Lines in the listing below that hold "resolution" are the ones to copy.

EXERCISE MATERIALS ::

BEGIN

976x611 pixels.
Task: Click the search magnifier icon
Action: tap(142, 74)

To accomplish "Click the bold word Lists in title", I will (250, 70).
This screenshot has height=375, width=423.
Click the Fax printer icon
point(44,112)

END
BEGIN

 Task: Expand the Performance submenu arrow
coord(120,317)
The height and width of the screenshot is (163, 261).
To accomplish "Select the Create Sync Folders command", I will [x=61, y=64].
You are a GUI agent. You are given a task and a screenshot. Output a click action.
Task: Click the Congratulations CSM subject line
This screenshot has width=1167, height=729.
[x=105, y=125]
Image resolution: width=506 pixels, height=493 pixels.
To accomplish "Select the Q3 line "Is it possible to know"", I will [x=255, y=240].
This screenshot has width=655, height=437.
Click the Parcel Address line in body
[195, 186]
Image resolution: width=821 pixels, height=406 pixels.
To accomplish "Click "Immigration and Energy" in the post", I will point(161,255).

END

REPLY TO THE EXERCISE ::
Image resolution: width=506 pixels, height=493 pixels.
Image resolution: width=821 pixels, height=406 pixels.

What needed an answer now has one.